Principal Investigator: Dr. Honorati Masanja

Project leader/ Coordinator: Geofrey Isdory

Project Administrator: TBC

Funding Partner: University Hospital of Geneva.

Start date: Feb. 27, 2026

End date: Feb. 27, 2027

Address the Burden of Respiratory Syncytial Virus (RSV) among infants in sub-Saharan Africa (PREVENT-RSV)

Address the Burden of Respiratory Syncytial Virus (RSV) among infants in sub-Saharan Africa (PREVENT-RSV)
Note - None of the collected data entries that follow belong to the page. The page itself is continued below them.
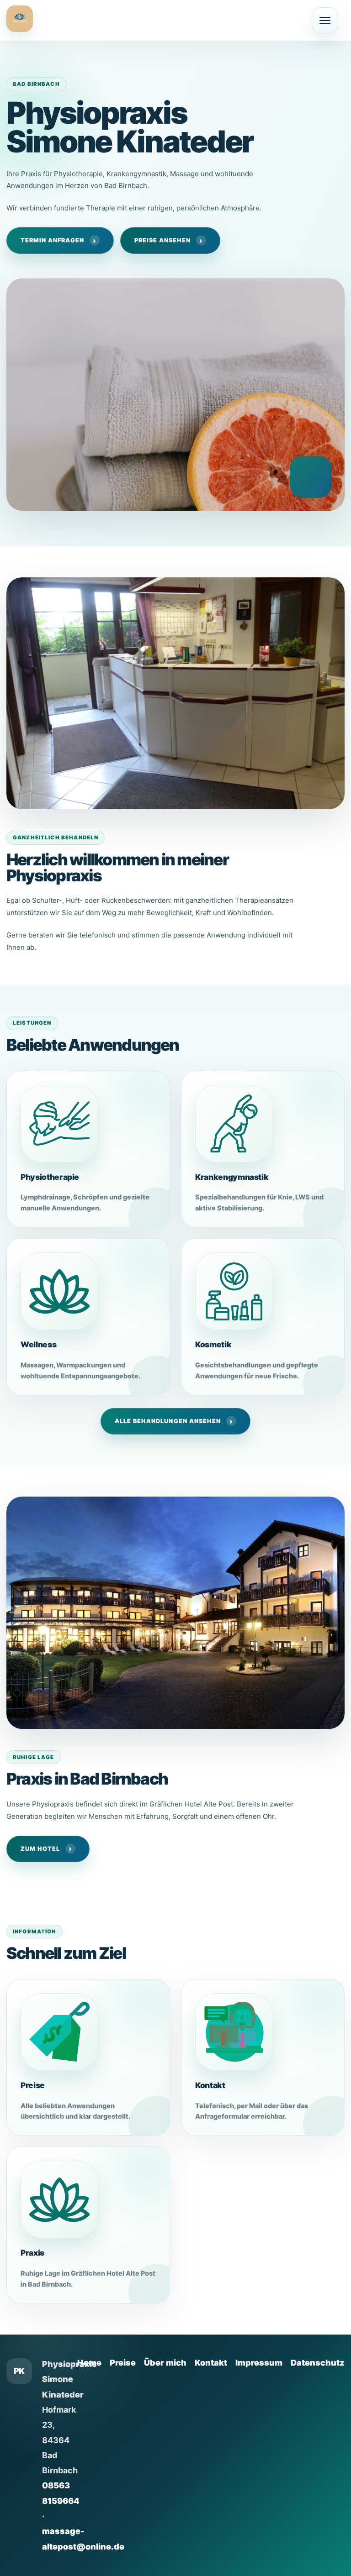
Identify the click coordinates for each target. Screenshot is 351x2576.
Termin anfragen (52, 240)
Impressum (258, 2362)
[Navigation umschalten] (325, 20)
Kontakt (211, 2362)
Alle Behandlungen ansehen (167, 1421)
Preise (123, 2362)
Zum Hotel (40, 1848)
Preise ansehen (162, 240)
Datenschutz (318, 2362)
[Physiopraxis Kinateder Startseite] (19, 18)
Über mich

The PREVENT-RSV project (Preparing for RSV Evidence to Validate Effective Nirsevimab Trial) is a major research initiative led by the Ifakara Health Institute to address the growing burden of Respiratory Syncytial Virus (RSV) among infants in sub-Saharan Africa.

Background and Rationale

RSV is a leading cause of lower respiratory tract infections (LRTIs) in infants globally and contributes significantly to infant mortality, particularly in low- and middle-income countries. Despite recent advances such as maternal vaccines and monoclonal antibodies like Nirsevimab, there is limited evidence on how these interventions perform in real-world African settings. Critical gaps remain in understanding their effectiveness, safety, cost-effectiveness, and feasibility within health systems like those in Tanzania.

Project Objective

The project aims to generate robust, policy-relevant evidence on RSV prevention strategies by evaluating:

  • Clinical effectiveness of interventions
  • Safety in mothers and infants
  • Feasibility of implementation in resource-limited settings
  • Cost-effectiveness to inform national decision-making

Study Design and Approach

PREVENT-RSV uses a two-phase strategy:

Phase 1: Preparatory Phase
This phase focuses on:

  • Collecting retrospective data on infant hospitalizations and LRTI incidence
  • Assessing feasibility using local epidemiological data
  • Engaging stakeholders, including communities and regulators
  • Securing ethical and regulatory approvals
  • Planning resources and budgeting for the trial

Phase 2: Intervention Phase
This phase will implement a multicentre, double-blind randomized controlled trial in Kilombero and Bagamoyo districts. The study will compare three approaches:

  • Maternal RSV vaccination during pregnancy
  • Neonatal protection using Nirsevimab at birth
  • Standard care (comparator)

The primary outcome will be the rate of laboratory-confirmed RSV-related hospitalizations among infants.

Expected Impact

By generating high-quality local evidence, PREVENT-RSV aims to:

  • Reduce infant hospitalizations and deaths from RSV
  • Support equitable access to effective prevention tools
  • Guide national and regional health policies
  • Strengthen health systems’ capacity to deliver new interventions

Ultimately, the project represents a critical step toward improving child health and advancing health equity across sub-Saharan Africa.